--- Provided data ---
[Start of Attachment]

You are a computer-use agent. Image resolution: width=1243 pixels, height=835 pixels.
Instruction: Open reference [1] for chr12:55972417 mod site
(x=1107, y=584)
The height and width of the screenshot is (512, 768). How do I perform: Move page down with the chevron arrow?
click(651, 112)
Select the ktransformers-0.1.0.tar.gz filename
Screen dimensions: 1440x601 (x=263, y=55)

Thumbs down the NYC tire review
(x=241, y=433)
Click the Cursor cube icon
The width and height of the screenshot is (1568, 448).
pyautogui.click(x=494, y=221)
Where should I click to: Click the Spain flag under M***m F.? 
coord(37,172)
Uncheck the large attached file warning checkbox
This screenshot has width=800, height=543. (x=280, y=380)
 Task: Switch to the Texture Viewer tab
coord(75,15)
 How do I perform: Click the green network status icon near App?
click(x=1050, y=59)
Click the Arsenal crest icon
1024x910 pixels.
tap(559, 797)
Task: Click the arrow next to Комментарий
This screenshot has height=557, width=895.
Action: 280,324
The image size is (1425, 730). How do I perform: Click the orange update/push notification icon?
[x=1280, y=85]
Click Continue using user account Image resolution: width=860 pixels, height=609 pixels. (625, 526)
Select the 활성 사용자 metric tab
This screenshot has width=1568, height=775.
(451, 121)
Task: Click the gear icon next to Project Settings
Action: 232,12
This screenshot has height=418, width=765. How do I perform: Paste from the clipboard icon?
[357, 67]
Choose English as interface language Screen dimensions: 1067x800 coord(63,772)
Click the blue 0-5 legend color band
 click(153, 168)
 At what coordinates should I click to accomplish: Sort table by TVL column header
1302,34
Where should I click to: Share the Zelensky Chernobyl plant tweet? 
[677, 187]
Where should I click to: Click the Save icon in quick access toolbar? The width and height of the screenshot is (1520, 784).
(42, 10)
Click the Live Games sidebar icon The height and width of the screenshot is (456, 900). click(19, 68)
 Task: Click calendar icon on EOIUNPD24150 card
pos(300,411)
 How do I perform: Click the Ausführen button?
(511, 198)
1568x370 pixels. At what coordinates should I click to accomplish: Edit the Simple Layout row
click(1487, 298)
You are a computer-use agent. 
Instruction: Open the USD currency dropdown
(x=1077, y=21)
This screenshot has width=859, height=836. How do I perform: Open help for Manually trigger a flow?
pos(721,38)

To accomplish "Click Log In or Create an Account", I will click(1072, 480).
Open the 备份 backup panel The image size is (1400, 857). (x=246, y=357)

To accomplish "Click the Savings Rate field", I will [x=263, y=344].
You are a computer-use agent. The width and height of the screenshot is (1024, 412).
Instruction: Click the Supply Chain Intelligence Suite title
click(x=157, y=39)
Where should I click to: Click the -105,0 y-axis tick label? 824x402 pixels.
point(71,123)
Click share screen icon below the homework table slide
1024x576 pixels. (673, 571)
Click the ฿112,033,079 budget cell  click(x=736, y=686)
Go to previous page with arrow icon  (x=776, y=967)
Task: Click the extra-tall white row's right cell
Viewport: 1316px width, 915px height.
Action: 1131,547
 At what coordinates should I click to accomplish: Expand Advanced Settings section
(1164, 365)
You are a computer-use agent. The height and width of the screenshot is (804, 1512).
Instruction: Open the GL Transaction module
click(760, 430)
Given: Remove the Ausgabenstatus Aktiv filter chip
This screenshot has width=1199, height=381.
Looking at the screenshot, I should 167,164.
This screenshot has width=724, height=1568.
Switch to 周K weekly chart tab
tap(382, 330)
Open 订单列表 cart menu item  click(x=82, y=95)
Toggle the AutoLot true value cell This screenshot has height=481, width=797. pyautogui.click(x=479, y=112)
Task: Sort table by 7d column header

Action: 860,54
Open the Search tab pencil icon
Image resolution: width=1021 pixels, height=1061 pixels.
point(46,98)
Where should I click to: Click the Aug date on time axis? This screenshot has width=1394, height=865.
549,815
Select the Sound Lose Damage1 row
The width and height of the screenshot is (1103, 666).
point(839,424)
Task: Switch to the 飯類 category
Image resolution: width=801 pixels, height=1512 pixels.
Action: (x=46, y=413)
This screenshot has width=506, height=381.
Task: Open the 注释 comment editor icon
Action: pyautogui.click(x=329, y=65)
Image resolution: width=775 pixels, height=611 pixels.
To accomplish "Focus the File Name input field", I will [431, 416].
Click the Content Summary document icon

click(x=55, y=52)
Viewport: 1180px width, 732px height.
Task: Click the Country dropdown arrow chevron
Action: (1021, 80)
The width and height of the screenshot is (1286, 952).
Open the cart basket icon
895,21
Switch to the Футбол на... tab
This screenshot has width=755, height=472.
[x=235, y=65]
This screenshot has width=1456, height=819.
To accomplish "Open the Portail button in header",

[End of Attachment]

--- What you are asked to do ---
Your task is to repeat the data exactly, with nothing left out.

--- Task result ---
You are a computer-use agent. Image resolution: width=1243 pixels, height=835 pixels.
Instruction: Open reference [1] for chr12:55972417 mod site
(x=1107, y=584)
The height and width of the screenshot is (512, 768). How do I perform: Move page down with the chevron arrow?
click(651, 112)
Select the ktransformers-0.1.0.tar.gz filename
Screen dimensions: 1440x601 (x=263, y=55)

Thumbs down the NYC tire review
(x=241, y=433)
Click the Cursor cube icon
The width and height of the screenshot is (1568, 448).
pyautogui.click(x=494, y=221)
Where should I click to: Click the Spain flag under M***m F.? 
coord(37,172)
Uncheck the large attached file warning checkbox
This screenshot has width=800, height=543. (x=280, y=380)
 Task: Switch to the Texture Viewer tab
coord(75,15)
 How do I perform: Click the green network status icon near App?
click(x=1050, y=59)
Click the Arsenal crest icon
1024x910 pixels.
tap(559, 797)
Task: Click the arrow next to Комментарий
This screenshot has height=557, width=895.
Action: 280,324
The image size is (1425, 730). How do I perform: Click the orange update/push notification icon?
[x=1280, y=85]
Click Continue using user account Image resolution: width=860 pixels, height=609 pixels. (625, 526)
Select the 활성 사용자 metric tab
This screenshot has width=1568, height=775.
(451, 121)
Task: Click the gear icon next to Project Settings
Action: 232,12
This screenshot has height=418, width=765. How do I perform: Paste from the clipboard icon?
[357, 67]
Choose English as interface language Screen dimensions: 1067x800 coord(63,772)
Click the blue 0-5 legend color band
 click(153, 168)
 At what coordinates should I click to accomplish: Sort table by TVL column header
1302,34
Where should I click to: Share the Zelensky Chernobyl plant tweet? 
[677, 187]
Where should I click to: Click the Save icon in quick access toolbar? The width and height of the screenshot is (1520, 784).
(42, 10)
Click the Live Games sidebar icon The height and width of the screenshot is (456, 900). click(19, 68)
 Task: Click calendar icon on EOIUNPD24150 card
pos(300,411)
 How do I perform: Click the Ausführen button?
(511, 198)
1568x370 pixels. At what coordinates should I click to accomplish: Edit the Simple Layout row
click(1487, 298)
You are a computer-use agent. 
Instruction: Open the USD currency dropdown
(x=1077, y=21)
This screenshot has width=859, height=836. How do I perform: Open help for Manually trigger a flow?
pos(721,38)

To accomplish "Click Log In or Create an Account", I will click(1072, 480).
Open the 备份 backup panel The image size is (1400, 857). (x=246, y=357)

To accomplish "Click the Savings Rate field", I will [x=263, y=344].
You are a computer-use agent. The width and height of the screenshot is (1024, 412).
Instruction: Click the Supply Chain Intelligence Suite title
click(x=157, y=39)
Where should I click to: Click the -105,0 y-axis tick label? 824x402 pixels.
point(71,123)
Click share screen icon below the homework table slide
1024x576 pixels. (673, 571)
Click the ฿112,033,079 budget cell  click(x=736, y=686)
Go to previous page with arrow icon  (x=776, y=967)
Task: Click the extra-tall white row's right cell
Viewport: 1316px width, 915px height.
Action: 1131,547
 At what coordinates should I click to accomplish: Expand Advanced Settings section
(1164, 365)
You are a computer-use agent. The height and width of the screenshot is (804, 1512).
Instruction: Open the GL Transaction module
click(760, 430)
Given: Remove the Ausgabenstatus Aktiv filter chip
This screenshot has width=1199, height=381.
Looking at the screenshot, I should 167,164.
This screenshot has width=724, height=1568.
Switch to 周K weekly chart tab
tap(382, 330)
Open 订单列表 cart menu item  click(x=82, y=95)
Toggle the AutoLot true value cell This screenshot has height=481, width=797. pyautogui.click(x=479, y=112)
Task: Sort table by 7d column header

Action: 860,54
Open the Search tab pencil icon
Image resolution: width=1021 pixels, height=1061 pixels.
point(46,98)
Where should I click to: Click the Aug date on time axis? This screenshot has width=1394, height=865.
549,815
Select the Sound Lose Damage1 row
The width and height of the screenshot is (1103, 666).
point(839,424)
Task: Switch to the 飯類 category
Image resolution: width=801 pixels, height=1512 pixels.
Action: (x=46, y=413)
This screenshot has width=506, height=381.
Task: Open the 注释 comment editor icon
Action: pyautogui.click(x=329, y=65)
Image resolution: width=775 pixels, height=611 pixels.
To accomplish "Focus the File Name input field", I will [431, 416].
Click the Content Summary document icon

click(x=55, y=52)
Viewport: 1180px width, 732px height.
Task: Click the Country dropdown arrow chevron
Action: (1021, 80)
The width and height of the screenshot is (1286, 952).
Open the cart basket icon
895,21
Switch to the Футбол на... tab
This screenshot has width=755, height=472.
[x=235, y=65]
This screenshot has width=1456, height=819.
To accomplish "Open the Portail button in header",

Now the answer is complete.